WASHINGTON, DC — To ensure that quality VA care is being provided to all veterans regardless of age, race, ethnicity, gender, or sexual identity, an agency equity team is being established. The team, known as the IDEA (inclusion, diversity, equity and access) Council, will be responsible for helping VA improve care to historically underserved veterans and to eliminate existing healthcare and benefits disparities.

Its launch comes after a year that saw the unearthing of longstanding racial disparities in veteran benefits distribution, including one ongoing lawsuit that accuses the department of granting benefits to white veterans at a higher rate than Black veterans.

The new team comes as part of President Joe Biden’s executive order in February to address disparities across the federal government and is an evolution of VA’s existing IDEA Sub-Council, established in 2021. According to VA, this new council, which is comprised of senior leaders from across the department, will be more action-oriented and empowered to make decisions across VA.

“At VA, it’s our mission to serve all Veterans, their families, caregivers, and survivors as well as they’ve served our country,” said VA Secretary Denis McDonough in a statement. “This new Agency Equity Team will help us deliver on that promise, making sure that we provide every veteran with the world-class care and benefits they deserve. … The team’s first order of business will be identifying any disparities in VA healthcare and benefits and eliminating them.”

VA also is standing up a new Equity Assurance Office within the VBA, which will work with the IDEA Council to eliminate disparities in delivering disability benefits. That office will be led by Laurine Carson, who was deputy executive director of compensation service at VBA, and will report directly to the Office of the Under Secretary for Benefits.

A lawsuit filed last November highlighted the racial disparities in VA benefits. Conley Monk Jr., a Black veteran who served in Vietnam, spent 50 years trying to get VA to accept his claims for disability, housing and education benefits. He was eventually successful, but in the process of backing up his claim, his legal team discovered statistics showing that Monk was hardly an anomaly.

The Veterans Legal Services Clinic at Yale Law School obtained documents that demonstrated VA has denied Black veterans’ claims at a statistically higher rate (29.5%) than white veterans (24.2%) for years and that the disability compensation for Black veterans was 30.3%, compared to 37.1% for white veterans.

The following month, the Institute for Economic and Racial Equity (IERE) at Brandeis University released a report showing that the barriers in place that kept Black World War II veterans from fully utilizing the benefits of the GI Bill directly contributed to a racial wealth disparity that exists today.

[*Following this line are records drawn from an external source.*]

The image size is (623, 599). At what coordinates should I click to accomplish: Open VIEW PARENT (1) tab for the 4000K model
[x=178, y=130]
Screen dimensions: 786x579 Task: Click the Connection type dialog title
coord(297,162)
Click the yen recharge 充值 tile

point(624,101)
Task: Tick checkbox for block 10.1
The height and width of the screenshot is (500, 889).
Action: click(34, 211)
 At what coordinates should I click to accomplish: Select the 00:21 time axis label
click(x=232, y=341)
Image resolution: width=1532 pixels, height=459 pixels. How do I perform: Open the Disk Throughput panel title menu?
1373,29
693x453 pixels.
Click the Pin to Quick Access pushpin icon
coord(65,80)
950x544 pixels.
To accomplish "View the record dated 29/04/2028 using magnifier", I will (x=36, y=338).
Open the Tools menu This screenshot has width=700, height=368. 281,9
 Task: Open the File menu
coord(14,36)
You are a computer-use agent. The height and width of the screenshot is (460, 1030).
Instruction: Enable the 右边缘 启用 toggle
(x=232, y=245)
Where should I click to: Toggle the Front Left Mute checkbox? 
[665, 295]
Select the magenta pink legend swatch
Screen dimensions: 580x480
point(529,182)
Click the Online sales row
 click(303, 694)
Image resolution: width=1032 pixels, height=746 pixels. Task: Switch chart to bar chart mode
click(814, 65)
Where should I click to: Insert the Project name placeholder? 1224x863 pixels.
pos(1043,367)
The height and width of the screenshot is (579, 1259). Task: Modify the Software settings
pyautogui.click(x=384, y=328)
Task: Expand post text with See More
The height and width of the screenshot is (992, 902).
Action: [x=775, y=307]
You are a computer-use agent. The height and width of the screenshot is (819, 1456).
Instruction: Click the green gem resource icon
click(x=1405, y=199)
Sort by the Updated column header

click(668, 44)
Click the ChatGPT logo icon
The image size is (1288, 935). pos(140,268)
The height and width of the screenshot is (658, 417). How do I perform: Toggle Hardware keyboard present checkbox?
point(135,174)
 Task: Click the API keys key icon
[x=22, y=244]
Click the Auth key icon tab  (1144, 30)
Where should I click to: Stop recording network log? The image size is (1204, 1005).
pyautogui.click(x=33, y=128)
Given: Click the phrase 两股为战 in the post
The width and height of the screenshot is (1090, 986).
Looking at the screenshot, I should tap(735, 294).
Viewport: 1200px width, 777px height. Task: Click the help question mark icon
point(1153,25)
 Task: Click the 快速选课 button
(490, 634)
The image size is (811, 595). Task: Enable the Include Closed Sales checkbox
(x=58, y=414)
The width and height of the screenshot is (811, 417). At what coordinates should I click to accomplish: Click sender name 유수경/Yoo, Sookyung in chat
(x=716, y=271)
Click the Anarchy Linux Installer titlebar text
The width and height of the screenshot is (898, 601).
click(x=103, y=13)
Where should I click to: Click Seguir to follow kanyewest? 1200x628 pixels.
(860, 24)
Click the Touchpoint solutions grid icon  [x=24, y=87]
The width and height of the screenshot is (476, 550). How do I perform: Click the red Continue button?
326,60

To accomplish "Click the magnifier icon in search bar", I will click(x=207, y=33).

In February, NBC News released a series of reports looking at the impact disparities have had on Black veterans, bringing Monk’s lawsuit and the Brandeis research into the national spotlight.

Those reports also unearthed internal VA documents showing that, from 2011 to 2016, Black veterans were more often denied benefits for claims related to PTSD (57%) compared to white veterans (43%). This was particularly concerning to advocates, who pointed out that VA research has found that Black veterans suffer from PTSD at a higher rate due to their higher likelihood to see combat.

VA recently released data from 2017 to 2023 showing that the disparity has shrunk from 14% to closer to 5% but that the gap remains.

Asked at a press conference what these new groups will do that previous VA diversity, equity and inclusion services did not, McDonough said, “The standing up of the Equity Assurance Office in VBA is new, and it is unique, especially an assurance office run by a VA leader with the kind of experience and expertise we have with [Laurine Carson]. … It’s all new and demanded, I think, by both the president as well as our ongoing concerns… We’ll stay on top of it until we can ensure every veteran that they get the benefits and care that they have earned.”